Grupa SPEED po raz kolejny udowodniła, do jakich celów została stworzona. Policjanci z tej formacji po pościgu zatrzymali motocyklistę, który w terenie zabudowanym jechał prawie 140 km/h. 42-latek mimo sygnałów świetlnych i dźwiękowych nie zatrzymywał się do kontroli. Jak się okazało chwilę później, miał ku temu „dobry” powód.
Błyskawiczna reakcja grupy SPEED
Cała sytuacja miała miejsce w Kamieńcu Ząbkowickim, gdzie policjanci z grupy SPEED chcieli zatrzymać do kontroli motocyklistę. Ten jednak nagle przyspieszył, a policjanci ruszyli za nim. W pewnych chwilach jego prędkość dochodziła nawet do 140 km/h.
Policjanci nie mieli innego wyboru, jak kontynuować pościg. Mimo sygnałów świetlnych i dźwiękowych motocyklista nie zatrzymywał się, stwarzając ogromne zagrożenie dla innych uczestników ruchu.
Pościg trwał kilka kilometrów, a w chwili, gdy motocyklista nie miał możliwości wyprzedzenia jadącego przed nim pojazdu, wywrócił się ze swoją maszyną. Funkcjonariusze natychmiastowo zatrzymali kierującego.
Alkohol, motocykl, Ukraina…
Okazało się, że 42-letni obywatel Ukrainy był nietrzeźwy.
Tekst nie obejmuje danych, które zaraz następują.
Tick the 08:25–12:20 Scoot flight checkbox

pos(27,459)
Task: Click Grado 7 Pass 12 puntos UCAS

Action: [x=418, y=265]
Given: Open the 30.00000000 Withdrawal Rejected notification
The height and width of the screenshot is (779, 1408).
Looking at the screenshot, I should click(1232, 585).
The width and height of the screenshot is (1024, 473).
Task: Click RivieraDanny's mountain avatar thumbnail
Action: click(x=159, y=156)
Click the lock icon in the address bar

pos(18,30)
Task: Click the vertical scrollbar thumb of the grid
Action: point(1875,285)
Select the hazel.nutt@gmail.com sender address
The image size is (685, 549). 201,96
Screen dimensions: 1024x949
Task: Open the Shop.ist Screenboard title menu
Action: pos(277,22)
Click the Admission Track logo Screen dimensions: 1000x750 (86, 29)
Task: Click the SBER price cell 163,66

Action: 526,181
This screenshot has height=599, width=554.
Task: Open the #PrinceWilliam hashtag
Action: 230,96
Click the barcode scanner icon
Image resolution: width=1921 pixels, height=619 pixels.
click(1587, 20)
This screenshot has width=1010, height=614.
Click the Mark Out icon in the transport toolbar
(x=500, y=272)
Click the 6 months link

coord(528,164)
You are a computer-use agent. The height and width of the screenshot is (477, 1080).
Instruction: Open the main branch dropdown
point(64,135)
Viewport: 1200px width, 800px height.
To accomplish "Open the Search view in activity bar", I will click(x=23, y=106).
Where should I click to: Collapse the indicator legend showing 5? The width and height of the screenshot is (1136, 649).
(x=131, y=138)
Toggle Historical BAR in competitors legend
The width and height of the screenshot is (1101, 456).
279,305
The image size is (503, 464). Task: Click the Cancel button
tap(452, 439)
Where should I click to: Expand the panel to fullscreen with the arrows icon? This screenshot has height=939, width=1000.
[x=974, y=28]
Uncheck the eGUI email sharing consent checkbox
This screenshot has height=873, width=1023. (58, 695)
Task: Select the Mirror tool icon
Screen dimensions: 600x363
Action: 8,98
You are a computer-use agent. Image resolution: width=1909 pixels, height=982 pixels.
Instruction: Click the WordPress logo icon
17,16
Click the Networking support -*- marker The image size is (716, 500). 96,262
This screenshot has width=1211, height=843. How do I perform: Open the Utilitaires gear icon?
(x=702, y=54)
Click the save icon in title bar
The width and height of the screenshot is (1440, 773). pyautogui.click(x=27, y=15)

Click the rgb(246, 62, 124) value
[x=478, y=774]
Badanie alkomatem wykazało u niego prawie 1 promil alkoholu. Jak w takim stanie można jeździć na motocyklu? Nie mówiąc już o tego typu prędkościach i ucieczce przed policją…
Ukrainiec odpowie teraz za dwa popełnione przestępstwa. Chodzi o kierowanie motocyklem w stanie nietrzeźwości, a także niezatrzymanie się do kontroli drogowej. Do tej listy dochodzi również wykroczenie – jazda z nadmierną prędkością. Za te przestępstwa grozi utrata uprawnień, a także kara pozbawienia wolności nawet do 5 lat.